ABSTRACT This study examines the incremental predictive value of sustainability reports in forecasting corporate financial distress. We first construct a unique sample of 1220 sustainability reports produced by 244 firms from S&P 500 index between 2018 and 2022. We then employ natural language processing (NLP) techniques to extract key features from the textual content of corporate sustainability reports, introducing them as a novel input to financial distress prediction models.

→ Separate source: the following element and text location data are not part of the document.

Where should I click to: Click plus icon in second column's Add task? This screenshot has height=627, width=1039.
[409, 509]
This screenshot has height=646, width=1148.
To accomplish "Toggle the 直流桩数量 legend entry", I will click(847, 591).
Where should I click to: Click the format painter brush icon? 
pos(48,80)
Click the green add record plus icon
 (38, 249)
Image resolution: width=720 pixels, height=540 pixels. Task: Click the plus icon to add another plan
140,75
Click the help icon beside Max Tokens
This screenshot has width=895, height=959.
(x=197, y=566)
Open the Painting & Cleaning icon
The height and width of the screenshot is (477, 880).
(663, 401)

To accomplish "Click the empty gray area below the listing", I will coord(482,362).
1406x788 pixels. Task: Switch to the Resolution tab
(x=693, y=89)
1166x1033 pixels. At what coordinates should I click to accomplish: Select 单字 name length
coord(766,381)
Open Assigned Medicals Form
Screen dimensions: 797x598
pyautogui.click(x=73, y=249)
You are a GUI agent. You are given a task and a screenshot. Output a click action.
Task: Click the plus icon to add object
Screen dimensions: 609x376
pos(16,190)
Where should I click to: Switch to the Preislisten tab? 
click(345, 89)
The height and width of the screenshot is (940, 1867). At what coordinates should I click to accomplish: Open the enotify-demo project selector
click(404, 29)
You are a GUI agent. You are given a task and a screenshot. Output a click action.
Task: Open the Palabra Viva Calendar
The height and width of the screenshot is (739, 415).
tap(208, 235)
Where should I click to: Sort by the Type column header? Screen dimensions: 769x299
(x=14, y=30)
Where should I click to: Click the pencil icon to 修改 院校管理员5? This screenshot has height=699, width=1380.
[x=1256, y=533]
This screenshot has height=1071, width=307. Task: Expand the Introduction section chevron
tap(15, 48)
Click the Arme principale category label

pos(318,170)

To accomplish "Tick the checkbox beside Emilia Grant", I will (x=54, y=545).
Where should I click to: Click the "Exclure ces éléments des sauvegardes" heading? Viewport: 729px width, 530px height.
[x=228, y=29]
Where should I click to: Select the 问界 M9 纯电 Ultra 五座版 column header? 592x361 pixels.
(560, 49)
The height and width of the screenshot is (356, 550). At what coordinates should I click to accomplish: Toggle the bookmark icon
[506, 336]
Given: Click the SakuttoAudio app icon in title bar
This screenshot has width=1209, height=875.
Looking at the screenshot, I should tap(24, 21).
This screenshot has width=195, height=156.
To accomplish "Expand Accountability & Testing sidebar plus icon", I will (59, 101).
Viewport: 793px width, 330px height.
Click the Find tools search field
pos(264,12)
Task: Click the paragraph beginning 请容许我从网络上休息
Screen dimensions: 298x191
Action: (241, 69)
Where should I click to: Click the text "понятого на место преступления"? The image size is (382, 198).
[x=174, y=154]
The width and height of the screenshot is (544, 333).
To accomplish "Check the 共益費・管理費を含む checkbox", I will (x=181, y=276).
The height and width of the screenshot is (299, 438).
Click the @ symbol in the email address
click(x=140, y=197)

A suite of machine learning algorithms is then applied to assess predictive performance. Our results show that incorporating textual sustainability disclosures significantly improves model performance relative to using only quantitative variables. These textual reports outline the corporate strategies on sustainability, providing additional insights that enhance the prediction of financial distress. Among the tested models, Random Forest and XGBoost regressors exhibit superior performance. We also find that the materiality of specific ESG issues in predicting financial distress varies across sectors. Overall, this study offers a framework for integrating sustainability reports and ensemble learning into corporate credit risk assessment.